New type of quantum excitation behaves like a solitary particle

Ars Technica » Scientific Method 2013-10-23

A soliton, a relative of the leviton.
JPL

In solids, the interactions between electrons and atoms conspire to produce the material's properties: how well it conducts electricity, how magnetic it is, and so forth. When an external voltage is applied, the result is a number of particle-like quantum excitations. The problem is that these excitations come in groups, the result of complex interactions in the material. However, just as it is sometimes useful to have access to single electrons or photons, researchers would like to make and manipulate single excitations.

A new experiment has managed to do so, using an idea from earlier theoretical calculations. By crafting the variation in strength of the voltage they sent through the material, J. Dubois and colleagues produced single quantum excitations. They named these particle-like objects "levitons" for physicist Leonid S. Levitov, who predicted their existence in a set of papers with various collaborators. The discovery opens up an entirely new subfield of experiments involving quantum excitations.

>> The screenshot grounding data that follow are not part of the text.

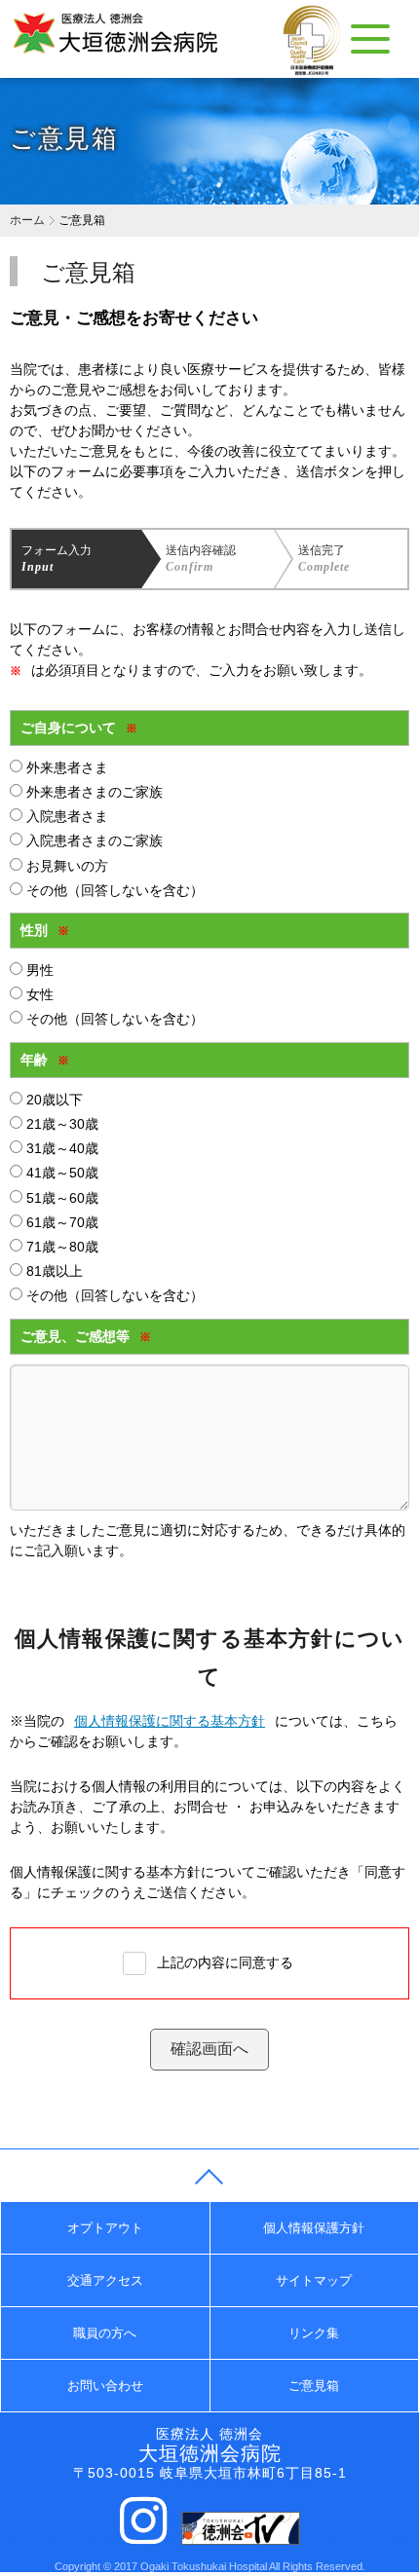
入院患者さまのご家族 (92, 840)
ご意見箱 (313, 2385)
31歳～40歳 (60, 1148)
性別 (44, 930)
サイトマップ (314, 2280)
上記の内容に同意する (225, 1962)
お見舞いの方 (65, 866)
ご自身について (78, 727)
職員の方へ (104, 2333)
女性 (38, 994)
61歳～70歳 (60, 1222)
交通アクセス (105, 2280)
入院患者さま (65, 816)
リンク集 (313, 2333)
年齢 (44, 1059)
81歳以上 (52, 1271)
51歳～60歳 (60, 1198)
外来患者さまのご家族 (92, 792)
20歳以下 (52, 1099)
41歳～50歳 (60, 1172)
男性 (38, 970)
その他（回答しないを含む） (113, 890)
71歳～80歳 (60, 1246)
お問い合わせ (105, 2385)
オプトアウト (105, 2228)
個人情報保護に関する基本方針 (169, 1721)
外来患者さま (65, 767)
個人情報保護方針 (313, 2228)
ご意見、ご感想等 (85, 1336)
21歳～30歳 (60, 1124)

When you pluck a guitar string, both the string and the guitar body vibrate at many different frequencies simultaneously, creating the fundamental tone and its overtones. The combination of frequencies is what makes a guitar distinct from another instrument. That idea is analogous to quantum excitations in most materials: if you apply an external voltage (pluck the string), it produces fluctuations that behave like particles (the vibrating string) but also affect the bulk of the material (the guitar body). The particular excitations depend on the material's properties and the temperature; lower temperatures reduce the possibility of random fluctuations dominating the excitations.